# [Stored data entries]
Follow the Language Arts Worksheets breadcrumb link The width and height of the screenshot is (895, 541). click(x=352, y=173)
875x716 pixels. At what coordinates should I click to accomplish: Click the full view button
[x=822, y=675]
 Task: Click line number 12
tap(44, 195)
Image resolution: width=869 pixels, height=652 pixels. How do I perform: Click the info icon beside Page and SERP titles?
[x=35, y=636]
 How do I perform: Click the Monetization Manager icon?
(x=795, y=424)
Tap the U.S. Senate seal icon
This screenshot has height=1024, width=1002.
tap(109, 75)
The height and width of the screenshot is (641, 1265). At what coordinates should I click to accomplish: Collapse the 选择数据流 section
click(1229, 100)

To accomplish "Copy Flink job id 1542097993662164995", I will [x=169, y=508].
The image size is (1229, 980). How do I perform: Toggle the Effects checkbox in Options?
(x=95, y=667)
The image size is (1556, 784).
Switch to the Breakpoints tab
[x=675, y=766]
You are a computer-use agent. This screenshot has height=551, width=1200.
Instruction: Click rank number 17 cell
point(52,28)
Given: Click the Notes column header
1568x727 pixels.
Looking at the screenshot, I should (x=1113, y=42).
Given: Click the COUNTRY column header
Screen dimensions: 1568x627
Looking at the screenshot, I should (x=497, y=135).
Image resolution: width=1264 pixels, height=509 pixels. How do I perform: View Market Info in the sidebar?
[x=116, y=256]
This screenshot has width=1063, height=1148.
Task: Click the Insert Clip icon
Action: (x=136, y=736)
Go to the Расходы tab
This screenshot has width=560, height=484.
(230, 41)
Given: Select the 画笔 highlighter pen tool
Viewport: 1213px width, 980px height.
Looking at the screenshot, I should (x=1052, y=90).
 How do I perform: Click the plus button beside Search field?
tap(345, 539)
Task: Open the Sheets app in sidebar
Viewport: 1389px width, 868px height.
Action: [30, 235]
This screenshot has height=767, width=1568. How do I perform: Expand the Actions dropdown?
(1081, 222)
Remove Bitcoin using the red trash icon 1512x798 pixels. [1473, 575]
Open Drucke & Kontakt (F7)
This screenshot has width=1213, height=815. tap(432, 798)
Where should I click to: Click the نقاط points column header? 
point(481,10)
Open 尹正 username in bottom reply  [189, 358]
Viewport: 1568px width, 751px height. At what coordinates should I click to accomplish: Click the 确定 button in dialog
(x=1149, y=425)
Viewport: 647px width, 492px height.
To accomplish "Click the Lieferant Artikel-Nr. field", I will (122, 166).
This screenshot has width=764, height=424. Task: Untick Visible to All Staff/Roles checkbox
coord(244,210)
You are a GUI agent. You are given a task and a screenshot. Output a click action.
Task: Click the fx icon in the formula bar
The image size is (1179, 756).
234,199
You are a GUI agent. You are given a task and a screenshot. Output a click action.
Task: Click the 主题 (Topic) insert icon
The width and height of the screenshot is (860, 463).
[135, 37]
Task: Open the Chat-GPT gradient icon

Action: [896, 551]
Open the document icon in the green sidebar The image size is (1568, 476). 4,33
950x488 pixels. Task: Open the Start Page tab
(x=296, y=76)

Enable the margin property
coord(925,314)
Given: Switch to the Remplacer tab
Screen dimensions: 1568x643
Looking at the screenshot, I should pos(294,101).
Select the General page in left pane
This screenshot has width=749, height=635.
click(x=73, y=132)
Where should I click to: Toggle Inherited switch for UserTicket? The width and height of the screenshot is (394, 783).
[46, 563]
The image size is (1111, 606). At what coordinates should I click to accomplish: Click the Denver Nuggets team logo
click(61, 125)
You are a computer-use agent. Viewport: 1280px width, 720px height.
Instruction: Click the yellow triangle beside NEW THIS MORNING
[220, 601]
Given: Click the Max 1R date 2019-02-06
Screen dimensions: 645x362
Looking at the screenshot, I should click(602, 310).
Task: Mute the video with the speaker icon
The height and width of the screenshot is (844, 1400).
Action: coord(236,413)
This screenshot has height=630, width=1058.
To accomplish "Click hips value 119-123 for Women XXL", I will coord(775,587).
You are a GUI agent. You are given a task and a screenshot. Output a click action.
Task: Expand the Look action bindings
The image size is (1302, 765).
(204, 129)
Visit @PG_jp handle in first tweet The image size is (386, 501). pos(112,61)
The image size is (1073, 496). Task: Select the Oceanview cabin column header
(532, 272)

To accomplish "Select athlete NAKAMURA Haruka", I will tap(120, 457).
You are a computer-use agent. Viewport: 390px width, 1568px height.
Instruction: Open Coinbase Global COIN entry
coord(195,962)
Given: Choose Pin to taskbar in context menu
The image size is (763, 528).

# [What to produce]
Starting with the line above that holds "1568x727 pixels." and stopping with the line that holds "Go to the Расходы tab", reproduce each line exactly, omitting all other lines.

# [Response area]
1568x727 pixels.
Looking at the screenshot, I should (x=1113, y=42).
Given: Click the COUNTRY column header
Screen dimensions: 1568x627
Looking at the screenshot, I should (x=497, y=135).
Image resolution: width=1264 pixels, height=509 pixels. How do I perform: View Market Info in the sidebar?
[x=116, y=256]
This screenshot has width=1063, height=1148.
Task: Click the Insert Clip icon
Action: (x=136, y=736)
Go to the Расходы tab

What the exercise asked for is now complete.